To that end, the Cisco study identified three areas where small organizations (defined in this study as 50-249 employees) can focus to further their security success: enabling business; managing risk; and operating efficiently.
Three factors contribute to support for the business and achieving security outcomes:
- Sufficient security staff
- A secure development approach
- IT and security collaboration
Each of these components have been shown to increase confidence and buy-in from peers and business executives. For example, the probability for security success in obtaining peer buy-in increases up to 22% when small businesses have sufficient security staff.
“What’s interesting is that we asked about having sufficient, not dedicated staff,” says Goerlich. “Their success—despite having smaller teams—demonstrates that collaborative security personnel can enable the business and achieve desired outcomes.”
Cybersecurity is an ever-shifting landscape. New forms of malware, phishing, and ransomware make it difficult to manage risk.
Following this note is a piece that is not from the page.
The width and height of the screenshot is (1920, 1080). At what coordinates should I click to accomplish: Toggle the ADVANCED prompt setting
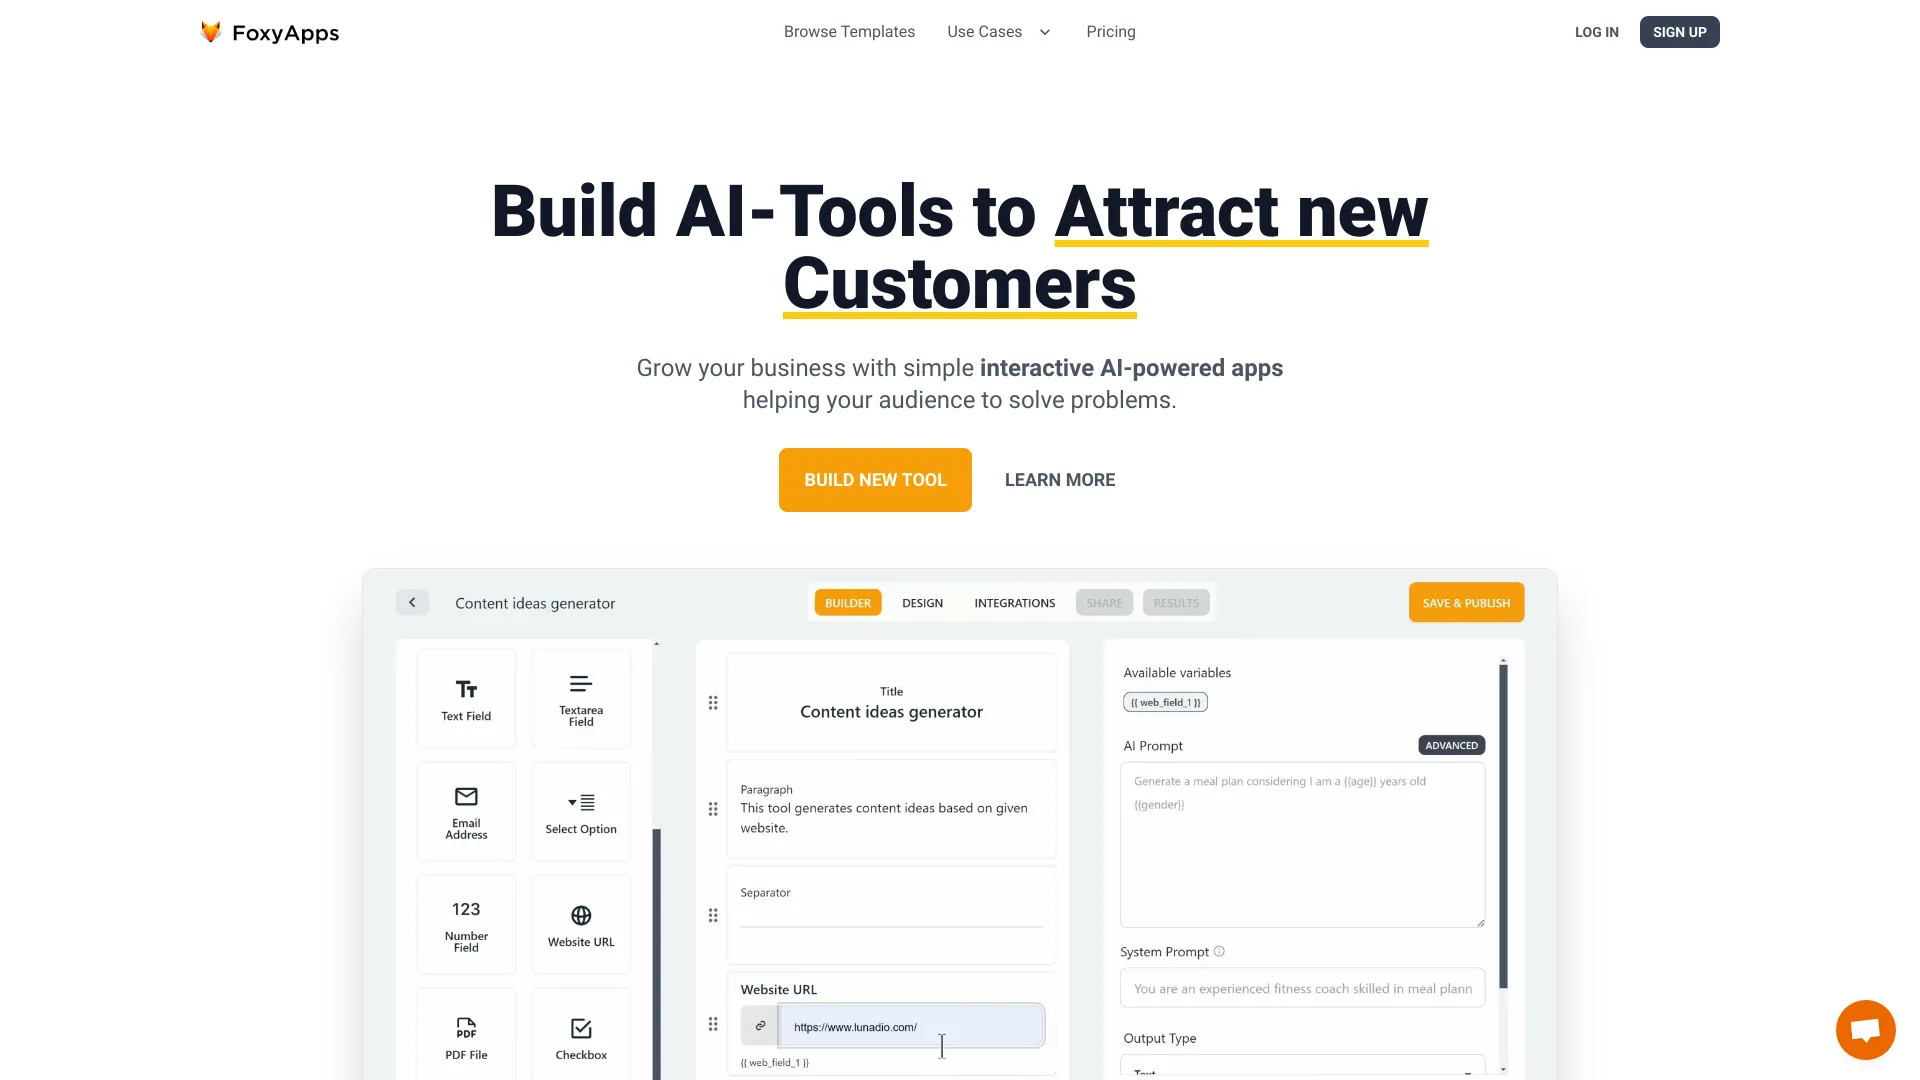1451,744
The Cisco study reveals that small organizations have the strongest probability for success when they have a sufficient security budget, and when IT and security work together.
These factors improve their ability to better meet compliance regulations and manage risks.
“Compliance is a top driver for security initiatives, no matter the company size,” says Goerlich. “Although budgets are tight for small organizations, the study demonstrates that with appropriate investments organizations can meet regulations and reduce risk, regardless of size. That’s a data point to take to executive leadership.”
Enterprises large and small are budget conscious and must seek ways to streamline both IT and security. Both small and midsize organizations are finding success when teams understand security and the tie back to the business.
“Being able to draw a line from business objectives to security initiatives helps immensely,” says Goerlich. “That means working together collaboratively to eliminate any areas of inefficiency.”
Another piece of the puzzle is having the right resources for the security job. SMBs don’t need to break the budget to obtain proactive technology solutions.
For example, Cisco provides a wealth of resources specifically geared to small and midsize businesses. It also offers forums for SMB peers to share strategy, as well as gain expert advice.
“Small and midsize organizations have demonstrated successful outcomes. Their size doesn’t hinder their security programs, and in fact provides advantages,” says Goerlich. “To become even more resilient for whatever comes next, these businesses should continue fostering security and business collaboration and using the right tools.”